***** Document excerpt *****

Performance-wise, I have no complaints at all. The 8-core Ryzen 7 4840U I chose is the fastest mobile x86 CPU you could get in 2023, after all – the new (2024) Ryzens and probably also the new Core Ultras are supposedly faster, but not by much. I didn’t do any serious benchmarks, but it does compile code approximately half as fast as my 16-core desktop system, despite drawing significantly less power. And when I’m not doing any compiles, i.e. nearly 100% of the time, the system is completely silent. During intense web browsing sessions, I can occasionally hear the fan spinning up for one or two seconds, but that’s really brief and not too distracting.

The display is a matte, not very bright 13.5-inch IPS screen with the slightly unusual resolution of 2256×1504, giving a very nice 3:2 aspect ratio. (There’s also a 2.8K screen option by now, but those 2.2K pixels are already plenty, so I didn’t order that.) Contrast is good, colors are matching sRGB almost perfectly; the gamma curve, however, doesn’t, and thus some slight LUT adjustment is required to make it suitable for photo editing.

***** Data section *****

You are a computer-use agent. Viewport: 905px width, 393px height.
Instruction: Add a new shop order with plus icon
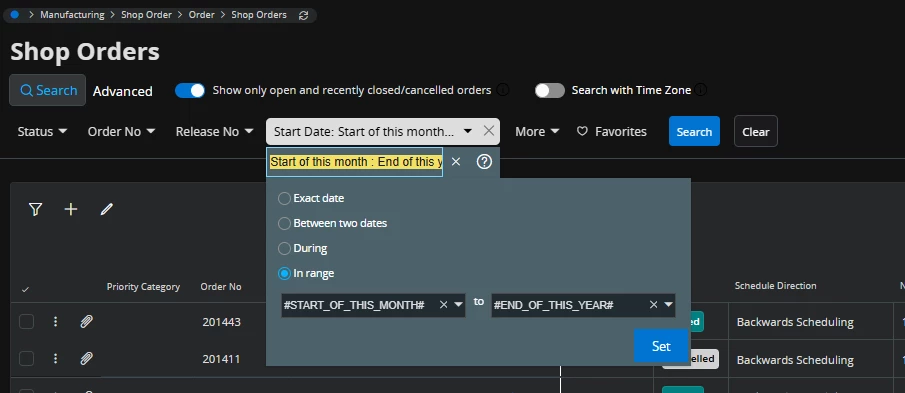pyautogui.click(x=70, y=209)
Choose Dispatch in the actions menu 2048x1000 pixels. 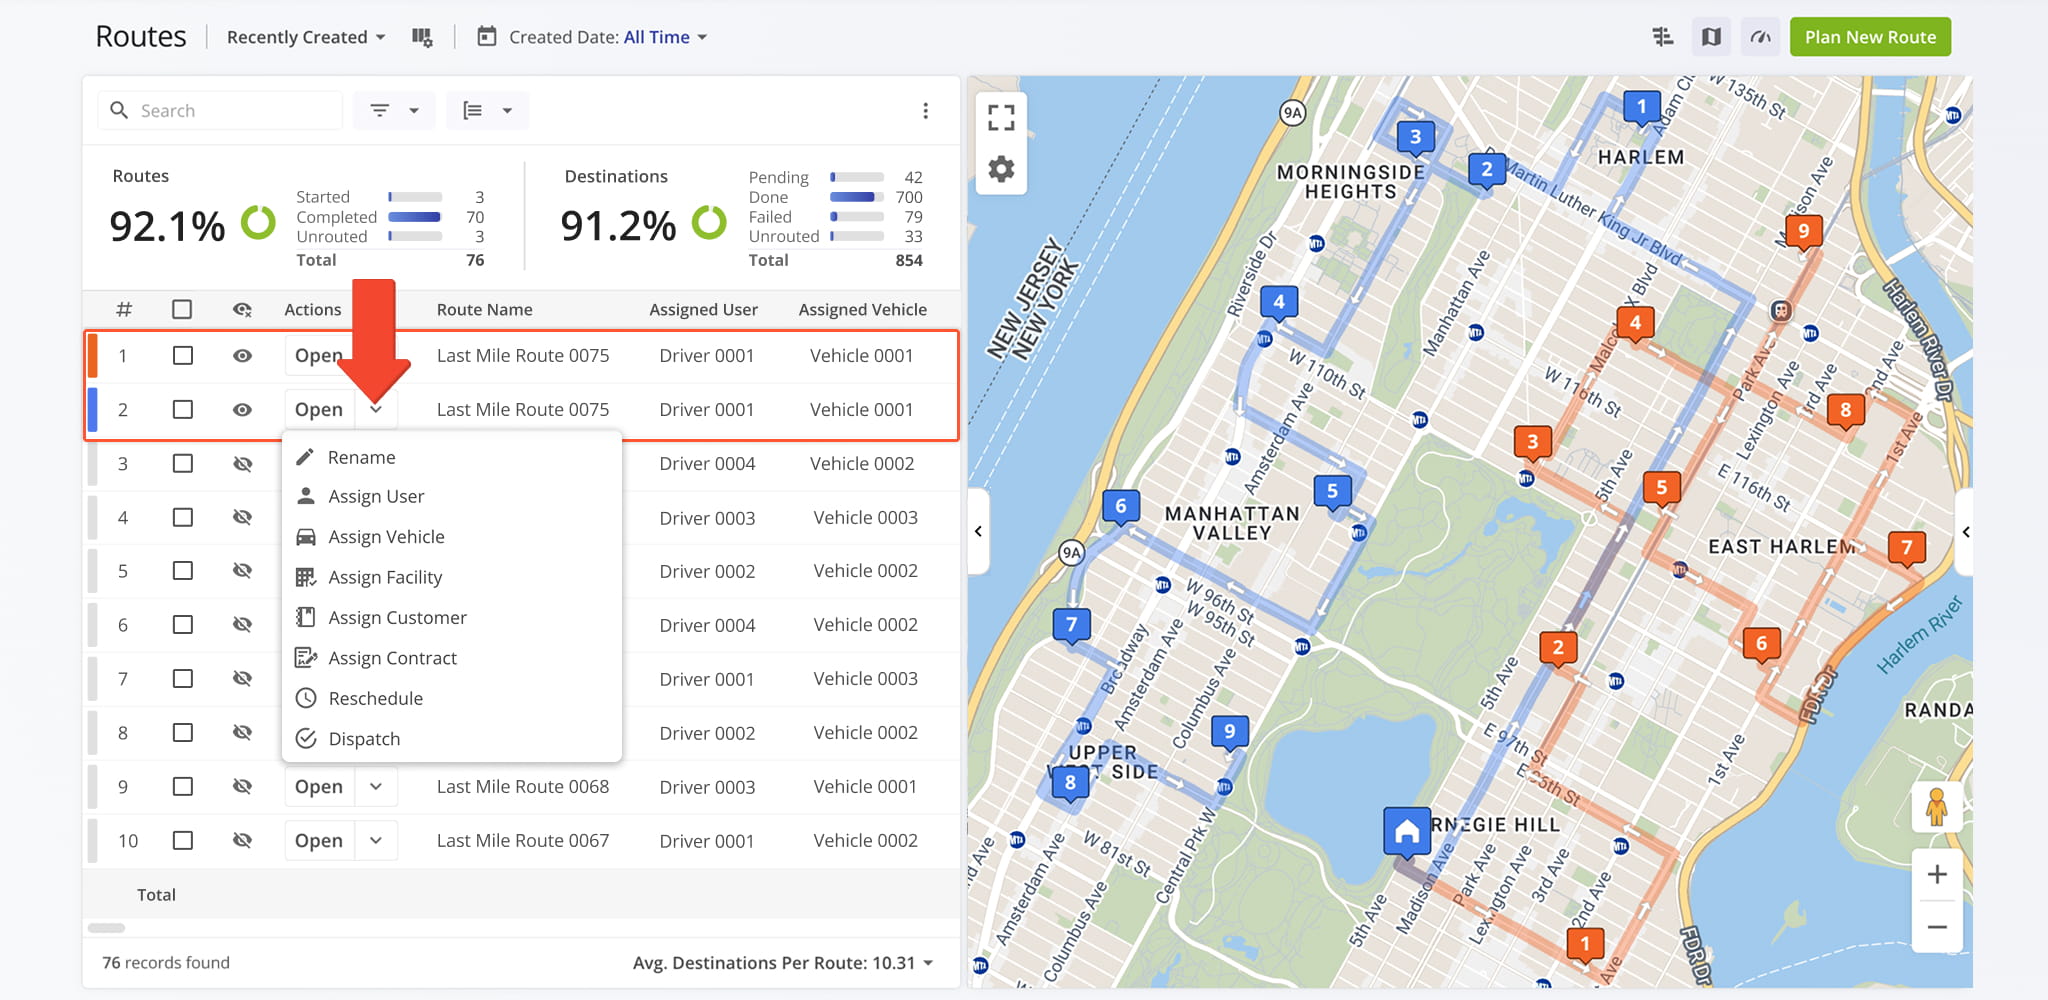click(x=364, y=738)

*****

> Problem set:
[a] Please update the laptop review: reproduce everything from "The display is" down to "for photo editing.", replacing "screen" with "panel".
[b] Carry the laptop review forward from its last sentence.

> Answers for the exercise:
[a]
The display is a matte, not very bright 13.5-inch IPS panel with the slightly unusual resolution of 2256×1504, giving a very nice 3:2 aspect ratio. (There’s also a 2.8K panel option by now, but those 2.2K pixels are already plenty, so I didn’t order that.) Contrast is good, colors are matching sRGB almost perfectly; the gamma curve, however, doesn’t, and thus some slight LUT adjustment is required to make it suitable for photo editing.

[b]
The keyboard can be summarized as »acceptable«. The layout is fairly standard, which means: not good. The up/down cursor keys are squished vertically, and there’s no dedicated keys for Home, End, Page Up and Page Down. The key feel is okay; I would have preferred if it was more clicky and less mushy, but it’s nowhere near those horrible classic ThinkPad keyboards that everyone seems to love for reasons that elude me. The keys are backlit with white LEDs in four brightness levels, which is perfectly adequate.

The touchpad is one of those new-fangled fancy things that are sacrifice physical buttons for increased surface area. I’m not at all a fan of this trend, but I must admit that the pad is … just fine. It’s nicely sensitive, doesn’t have a tendency to mis-interpret every other input like the crappy pad in my work laptop (Dell Precision 3560) does, and the click feel is just about right.

The speakers are surprisingly decent for a device this size; they don’t sound tinny at all, and the stereo separation is almost uncannily good. The built-in webcam, too, is really good for its size, despite being only the older first-generation model. (In true Framework fashion, there’s multiple models, and you can upgrade if you want.) Another nice touch is that the microphone and webcam have hardware privacy switches to disable them if needed.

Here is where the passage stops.